Hidden BRS invariance in classical mechanics. II

In this paper we develop a path-integral formulation of classical Hamiltonian dynamics, that means we give a functional-integral representation of classical transition probabilities. This is done by giving weight "one" to the classical paths and weight "zero" to all the others. With the help of anticommuting ghosts this measure can be rewritten as the exponential of a certain action $\tilde{S}$. Associated with this path integral there is an operatorial formalism that turns out to be an extension of the well-known operatorial approach of Liouville, Koopman, and von Neumann.
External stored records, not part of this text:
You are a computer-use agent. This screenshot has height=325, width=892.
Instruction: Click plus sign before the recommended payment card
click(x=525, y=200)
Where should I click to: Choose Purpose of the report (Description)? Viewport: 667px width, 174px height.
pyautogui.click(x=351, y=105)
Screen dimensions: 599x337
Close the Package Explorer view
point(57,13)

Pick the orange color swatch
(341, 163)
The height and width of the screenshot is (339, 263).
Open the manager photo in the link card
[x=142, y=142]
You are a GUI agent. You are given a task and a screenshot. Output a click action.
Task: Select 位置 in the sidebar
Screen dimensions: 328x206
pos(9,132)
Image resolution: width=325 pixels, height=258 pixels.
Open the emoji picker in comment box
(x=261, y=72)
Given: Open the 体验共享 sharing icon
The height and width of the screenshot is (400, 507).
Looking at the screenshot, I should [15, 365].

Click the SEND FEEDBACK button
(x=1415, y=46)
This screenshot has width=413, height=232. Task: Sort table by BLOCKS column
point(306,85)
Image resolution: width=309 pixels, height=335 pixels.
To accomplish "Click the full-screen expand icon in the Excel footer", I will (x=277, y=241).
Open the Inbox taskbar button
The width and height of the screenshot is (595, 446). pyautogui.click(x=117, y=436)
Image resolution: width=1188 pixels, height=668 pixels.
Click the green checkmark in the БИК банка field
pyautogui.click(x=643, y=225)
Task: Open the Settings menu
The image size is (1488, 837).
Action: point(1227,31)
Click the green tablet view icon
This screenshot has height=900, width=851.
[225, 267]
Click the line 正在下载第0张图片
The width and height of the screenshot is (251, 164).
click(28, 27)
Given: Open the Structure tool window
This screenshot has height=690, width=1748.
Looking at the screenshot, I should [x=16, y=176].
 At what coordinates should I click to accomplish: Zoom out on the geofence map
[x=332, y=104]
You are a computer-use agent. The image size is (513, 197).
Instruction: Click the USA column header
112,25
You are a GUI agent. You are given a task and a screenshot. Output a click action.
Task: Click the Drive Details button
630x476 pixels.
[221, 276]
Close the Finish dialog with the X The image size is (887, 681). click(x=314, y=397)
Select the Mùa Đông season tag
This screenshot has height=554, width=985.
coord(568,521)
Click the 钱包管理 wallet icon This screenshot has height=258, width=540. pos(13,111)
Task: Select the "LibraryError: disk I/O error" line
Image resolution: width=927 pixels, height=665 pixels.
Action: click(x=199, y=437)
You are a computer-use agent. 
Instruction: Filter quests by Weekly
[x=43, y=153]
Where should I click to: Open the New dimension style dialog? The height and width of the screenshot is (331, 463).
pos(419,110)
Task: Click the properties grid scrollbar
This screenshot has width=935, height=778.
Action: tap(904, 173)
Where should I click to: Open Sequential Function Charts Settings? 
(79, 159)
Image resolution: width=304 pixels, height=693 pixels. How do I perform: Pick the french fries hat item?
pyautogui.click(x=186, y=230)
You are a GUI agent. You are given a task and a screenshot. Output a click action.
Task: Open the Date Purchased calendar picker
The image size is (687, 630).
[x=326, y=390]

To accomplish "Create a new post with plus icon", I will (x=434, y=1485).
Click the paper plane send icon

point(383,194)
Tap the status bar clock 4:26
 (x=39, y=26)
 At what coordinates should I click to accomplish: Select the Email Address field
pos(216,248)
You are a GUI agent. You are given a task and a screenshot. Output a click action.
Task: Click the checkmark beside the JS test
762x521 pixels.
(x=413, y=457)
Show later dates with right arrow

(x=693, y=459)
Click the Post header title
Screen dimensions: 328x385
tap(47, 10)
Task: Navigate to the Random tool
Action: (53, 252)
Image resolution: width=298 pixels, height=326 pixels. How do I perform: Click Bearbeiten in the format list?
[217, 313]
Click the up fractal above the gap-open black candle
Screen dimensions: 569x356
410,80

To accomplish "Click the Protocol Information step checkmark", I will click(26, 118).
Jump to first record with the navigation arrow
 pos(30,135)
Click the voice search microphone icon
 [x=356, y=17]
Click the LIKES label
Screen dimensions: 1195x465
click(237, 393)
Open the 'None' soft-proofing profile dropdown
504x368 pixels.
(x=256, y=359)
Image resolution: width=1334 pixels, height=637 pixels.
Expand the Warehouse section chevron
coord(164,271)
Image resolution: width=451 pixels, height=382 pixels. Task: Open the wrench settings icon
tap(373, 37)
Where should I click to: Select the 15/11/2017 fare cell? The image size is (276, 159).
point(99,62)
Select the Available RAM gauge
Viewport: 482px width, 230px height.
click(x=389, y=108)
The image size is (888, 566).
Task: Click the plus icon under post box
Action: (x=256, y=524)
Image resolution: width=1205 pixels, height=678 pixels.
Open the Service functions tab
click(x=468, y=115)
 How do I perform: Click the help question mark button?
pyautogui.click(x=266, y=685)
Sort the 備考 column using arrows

The new formalism describes the evolution of scalar probability densities and of $p$-form densities on phase space in a unified framework. In this work we provide an interpretation for the ghost fields as being the well-known Jacobi fields of classical mechanics. With this interpretation the Hamiltonian $\tilde{H}$, derived from the action $\tilde{S}$, turns out to be the Lie derivative associated with the Hamiltonian flow. We also find that the action $\tilde{S}$ presents a set of Becchi-Rouet-Stora- (BRS-)type invariances mixing the original phase-space variables with the ghosts. Together with a Sp(2) symmetry of the pure ghosts sector, they form a universal invariance group ISp(2) which is present in any Hamiltonian system. The physical and geometrical meaning of the ISp(2) generators is discussed in detail: in particular the conservation of one of the generators is shown to be equivalent to the Liouville theorem. The ISp(2) algebra is then used to give a modern operatorial reformulation of the old Cartan calculus on symplectic manifolds.